Each record, exactly as written, should be printed again.

#### Extracted records

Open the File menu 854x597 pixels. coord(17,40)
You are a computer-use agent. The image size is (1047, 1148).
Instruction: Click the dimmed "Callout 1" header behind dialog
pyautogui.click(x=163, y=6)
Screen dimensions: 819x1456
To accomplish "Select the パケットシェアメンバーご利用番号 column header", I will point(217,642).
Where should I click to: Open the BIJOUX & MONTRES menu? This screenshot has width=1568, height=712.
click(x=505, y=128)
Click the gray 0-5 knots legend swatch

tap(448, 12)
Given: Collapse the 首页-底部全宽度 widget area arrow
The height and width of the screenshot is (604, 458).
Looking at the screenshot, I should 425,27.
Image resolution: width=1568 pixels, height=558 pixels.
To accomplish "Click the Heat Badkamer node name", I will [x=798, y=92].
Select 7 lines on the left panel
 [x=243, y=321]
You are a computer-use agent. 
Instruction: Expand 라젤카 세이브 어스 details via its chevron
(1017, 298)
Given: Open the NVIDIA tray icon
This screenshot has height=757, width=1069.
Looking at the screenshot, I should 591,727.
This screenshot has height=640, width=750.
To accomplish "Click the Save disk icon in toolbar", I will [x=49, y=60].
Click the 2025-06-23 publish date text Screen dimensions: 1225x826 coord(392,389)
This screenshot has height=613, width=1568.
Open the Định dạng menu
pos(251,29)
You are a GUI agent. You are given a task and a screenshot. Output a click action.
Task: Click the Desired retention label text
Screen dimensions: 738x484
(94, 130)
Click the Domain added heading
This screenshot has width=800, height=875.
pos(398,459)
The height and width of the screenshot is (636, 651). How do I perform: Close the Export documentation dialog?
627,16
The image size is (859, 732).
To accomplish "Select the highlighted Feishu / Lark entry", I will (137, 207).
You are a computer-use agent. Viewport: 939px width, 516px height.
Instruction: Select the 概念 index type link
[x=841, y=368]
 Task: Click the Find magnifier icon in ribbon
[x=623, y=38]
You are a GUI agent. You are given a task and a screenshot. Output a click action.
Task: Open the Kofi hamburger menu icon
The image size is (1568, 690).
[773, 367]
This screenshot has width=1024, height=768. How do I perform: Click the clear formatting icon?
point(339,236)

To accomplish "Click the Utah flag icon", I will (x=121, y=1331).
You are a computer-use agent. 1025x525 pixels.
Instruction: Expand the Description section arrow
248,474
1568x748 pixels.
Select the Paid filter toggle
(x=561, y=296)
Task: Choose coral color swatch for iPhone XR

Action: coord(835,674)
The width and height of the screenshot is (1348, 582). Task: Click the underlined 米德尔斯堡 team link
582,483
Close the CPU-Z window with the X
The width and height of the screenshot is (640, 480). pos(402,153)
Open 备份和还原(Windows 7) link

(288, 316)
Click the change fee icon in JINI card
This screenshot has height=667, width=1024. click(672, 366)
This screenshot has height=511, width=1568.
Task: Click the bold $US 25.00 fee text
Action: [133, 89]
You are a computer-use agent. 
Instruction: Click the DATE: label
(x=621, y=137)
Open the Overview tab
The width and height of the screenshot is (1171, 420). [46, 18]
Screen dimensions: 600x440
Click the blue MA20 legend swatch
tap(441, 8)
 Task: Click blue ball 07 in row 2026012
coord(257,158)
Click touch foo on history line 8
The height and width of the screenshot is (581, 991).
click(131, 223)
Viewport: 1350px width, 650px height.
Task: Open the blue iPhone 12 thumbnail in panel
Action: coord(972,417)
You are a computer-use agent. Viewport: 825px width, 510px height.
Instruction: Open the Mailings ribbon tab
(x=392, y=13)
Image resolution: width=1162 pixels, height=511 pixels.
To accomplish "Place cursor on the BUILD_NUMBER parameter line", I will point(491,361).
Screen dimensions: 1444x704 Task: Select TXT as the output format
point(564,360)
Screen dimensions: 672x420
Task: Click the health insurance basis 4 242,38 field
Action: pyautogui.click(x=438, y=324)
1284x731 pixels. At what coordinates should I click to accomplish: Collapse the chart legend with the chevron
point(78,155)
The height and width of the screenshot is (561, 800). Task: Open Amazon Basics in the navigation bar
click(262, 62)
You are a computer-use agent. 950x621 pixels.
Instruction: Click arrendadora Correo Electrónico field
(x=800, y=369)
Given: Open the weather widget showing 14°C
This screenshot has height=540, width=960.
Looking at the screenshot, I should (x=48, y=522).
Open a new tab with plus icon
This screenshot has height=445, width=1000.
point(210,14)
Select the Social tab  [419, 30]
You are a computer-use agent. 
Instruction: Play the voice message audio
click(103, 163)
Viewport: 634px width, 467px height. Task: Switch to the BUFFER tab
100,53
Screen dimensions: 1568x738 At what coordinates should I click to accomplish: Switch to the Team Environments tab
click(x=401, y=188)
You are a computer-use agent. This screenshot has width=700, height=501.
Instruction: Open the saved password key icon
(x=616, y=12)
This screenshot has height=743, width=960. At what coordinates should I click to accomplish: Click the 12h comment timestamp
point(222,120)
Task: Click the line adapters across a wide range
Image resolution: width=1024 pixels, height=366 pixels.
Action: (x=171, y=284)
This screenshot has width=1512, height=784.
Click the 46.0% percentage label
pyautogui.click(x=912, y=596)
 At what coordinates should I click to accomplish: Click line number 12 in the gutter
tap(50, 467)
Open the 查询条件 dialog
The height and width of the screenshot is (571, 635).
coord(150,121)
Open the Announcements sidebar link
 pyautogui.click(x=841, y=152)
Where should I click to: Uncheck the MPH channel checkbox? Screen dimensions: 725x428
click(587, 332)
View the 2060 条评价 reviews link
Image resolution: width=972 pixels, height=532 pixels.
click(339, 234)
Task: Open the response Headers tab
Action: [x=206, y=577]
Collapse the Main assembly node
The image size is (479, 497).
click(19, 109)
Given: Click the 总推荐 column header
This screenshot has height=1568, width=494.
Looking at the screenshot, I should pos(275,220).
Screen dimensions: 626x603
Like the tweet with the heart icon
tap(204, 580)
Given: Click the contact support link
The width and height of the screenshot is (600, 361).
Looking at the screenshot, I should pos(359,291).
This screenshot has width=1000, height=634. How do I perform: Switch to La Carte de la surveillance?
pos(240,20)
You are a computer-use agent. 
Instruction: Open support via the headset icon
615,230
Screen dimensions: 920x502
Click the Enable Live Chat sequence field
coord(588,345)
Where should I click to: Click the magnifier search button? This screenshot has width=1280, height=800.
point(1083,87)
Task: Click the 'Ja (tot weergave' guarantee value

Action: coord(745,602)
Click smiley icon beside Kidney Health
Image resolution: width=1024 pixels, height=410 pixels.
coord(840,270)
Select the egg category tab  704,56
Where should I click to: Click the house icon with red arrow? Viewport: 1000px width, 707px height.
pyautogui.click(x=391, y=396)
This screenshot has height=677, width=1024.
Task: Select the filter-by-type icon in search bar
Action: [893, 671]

########

# Response below
Open the File menu 854x597 pixels. coord(17,40)
You are a computer-use agent. The image size is (1047, 1148).
Instruction: Click the dimmed "Callout 1" header behind dialog
pyautogui.click(x=163, y=6)
Screen dimensions: 819x1456
To accomplish "Select the パケットシェアメンバーご利用番号 column header", I will point(217,642).
Where should I click to: Open the BIJOUX & MONTRES menu? This screenshot has width=1568, height=712.
click(x=505, y=128)
Click the gray 0-5 knots legend swatch

tap(448, 12)
Given: Collapse the 首页-底部全宽度 widget area arrow
The height and width of the screenshot is (604, 458).
Looking at the screenshot, I should 425,27.
Image resolution: width=1568 pixels, height=558 pixels.
To accomplish "Click the Heat Badkamer node name", I will [x=798, y=92].
Select 7 lines on the left panel
 [x=243, y=321]
You are a computer-use agent. 
Instruction: Expand 라젤카 세이브 어스 details via its chevron
(1017, 298)
Given: Open the NVIDIA tray icon
This screenshot has height=757, width=1069.
Looking at the screenshot, I should 591,727.
This screenshot has height=640, width=750.
To accomplish "Click the Save disk icon in toolbar", I will [x=49, y=60].
Click the 2025-06-23 publish date text Screen dimensions: 1225x826 coord(392,389)
This screenshot has height=613, width=1568.
Open the Định dạng menu
pos(251,29)
You are a GUI agent. You are given a task and a screenshot. Output a click action.
Task: Click the Desired retention label text
Screen dimensions: 738x484
(94, 130)
Click the Domain added heading
This screenshot has width=800, height=875.
pos(398,459)
The height and width of the screenshot is (636, 651). How do I perform: Close the Export documentation dialog?
627,16
The image size is (859, 732).
To accomplish "Select the highlighted Feishu / Lark entry", I will (137, 207).
You are a computer-use agent. Viewport: 939px width, 516px height.
Instruction: Select the 概念 index type link
[x=841, y=368]
 Task: Click the Find magnifier icon in ribbon
[x=623, y=38]
You are a GUI agent. You are given a task and a screenshot. Output a click action.
Task: Open the Kofi hamburger menu icon
The image size is (1568, 690).
[773, 367]
This screenshot has width=1024, height=768. How do I perform: Click the clear formatting icon?
point(339,236)

To accomplish "Click the Utah flag icon", I will (x=121, y=1331).
You are a computer-use agent. 1025x525 pixels.
Instruction: Expand the Description section arrow
248,474
1568x748 pixels.
Select the Paid filter toggle
(x=561, y=296)
Task: Choose coral color swatch for iPhone XR

Action: coord(835,674)
The width and height of the screenshot is (1348, 582). Task: Click the underlined 米德尔斯堡 team link
582,483
Close the CPU-Z window with the X
The width and height of the screenshot is (640, 480). pos(402,153)
Open 备份和还原(Windows 7) link

(288, 316)
Click the change fee icon in JINI card
This screenshot has height=667, width=1024. click(672, 366)
This screenshot has height=511, width=1568.
Task: Click the bold $US 25.00 fee text
Action: [133, 89]
You are a computer-use agent. 
Instruction: Click the DATE: label
(x=621, y=137)
Open the Overview tab
The width and height of the screenshot is (1171, 420). [46, 18]
Screen dimensions: 600x440
Click the blue MA20 legend swatch
tap(441, 8)
 Task: Click blue ball 07 in row 2026012
coord(257,158)
Click touch foo on history line 8
The height and width of the screenshot is (581, 991).
click(131, 223)
Viewport: 1350px width, 650px height.
Task: Open the blue iPhone 12 thumbnail in panel
Action: coord(972,417)
You are a computer-use agent. Viewport: 825px width, 510px height.
Instruction: Open the Mailings ribbon tab
(x=392, y=13)
Image resolution: width=1162 pixels, height=511 pixels.
To accomplish "Place cursor on the BUILD_NUMBER parameter line", I will point(491,361).
Screen dimensions: 1444x704 Task: Select TXT as the output format
point(564,360)
Screen dimensions: 672x420
Task: Click the health insurance basis 4 242,38 field
Action: pyautogui.click(x=438, y=324)
1284x731 pixels. At what coordinates should I click to accomplish: Collapse the chart legend with the chevron
point(78,155)
The height and width of the screenshot is (561, 800). Task: Open Amazon Basics in the navigation bar
click(262, 62)
You are a computer-use agent. 950x621 pixels.
Instruction: Click arrendadora Correo Electrónico field
(x=800, y=369)
Given: Open the weather widget showing 14°C
This screenshot has height=540, width=960.
Looking at the screenshot, I should (x=48, y=522).
Open a new tab with plus icon
This screenshot has height=445, width=1000.
point(210,14)
Select the Social tab  [419, 30]
You are a computer-use agent. 
Instruction: Play the voice message audio
click(103, 163)
Viewport: 634px width, 467px height. Task: Switch to the BUFFER tab
100,53
Screen dimensions: 1568x738 At what coordinates should I click to accomplish: Switch to the Team Environments tab
click(x=401, y=188)
You are a computer-use agent. This screenshot has width=700, height=501.
Instruction: Open the saved password key icon
(x=616, y=12)
This screenshot has height=743, width=960. At what coordinates should I click to accomplish: Click the 12h comment timestamp
point(222,120)
Task: Click the line adapters across a wide range
Image resolution: width=1024 pixels, height=366 pixels.
Action: (x=171, y=284)
This screenshot has width=1512, height=784.
Click the 46.0% percentage label
pyautogui.click(x=912, y=596)
 At what coordinates should I click to accomplish: Click line number 12 in the gutter
tap(50, 467)
Open the 查询条件 dialog
The height and width of the screenshot is (571, 635).
coord(150,121)
Open the Announcements sidebar link
 pyautogui.click(x=841, y=152)
Where should I click to: Uncheck the MPH channel checkbox? Screen dimensions: 725x428
click(587, 332)
View the 2060 条评价 reviews link
Image resolution: width=972 pixels, height=532 pixels.
click(339, 234)
Task: Open the response Headers tab
Action: [x=206, y=577]
Collapse the Main assembly node
The image size is (479, 497).
click(19, 109)
Given: Click the 总推荐 column header
This screenshot has height=1568, width=494.
Looking at the screenshot, I should pos(275,220).
Screen dimensions: 626x603
Like the tweet with the heart icon
tap(204, 580)
Given: Click the contact support link
The width and height of the screenshot is (600, 361).
Looking at the screenshot, I should pos(359,291).
This screenshot has width=1000, height=634. How do I perform: Switch to La Carte de la surveillance?
pos(240,20)
You are a computer-use agent. 
Instruction: Open support via the headset icon
615,230
Screen dimensions: 920x502
Click the Enable Live Chat sequence field
coord(588,345)
Where should I click to: Click the magnifier search button? This screenshot has width=1280, height=800.
point(1083,87)
Task: Click the 'Ja (tot weergave' guarantee value

Action: coord(745,602)
Click smiley icon beside Kidney Health
Image resolution: width=1024 pixels, height=410 pixels.
coord(840,270)
Select the egg category tab  704,56
Where should I click to: Click the house icon with red arrow? Viewport: 1000px width, 707px height.
pyautogui.click(x=391, y=396)
This screenshot has height=677, width=1024.
Task: Select the filter-by-type icon in search bar
Action: [893, 671]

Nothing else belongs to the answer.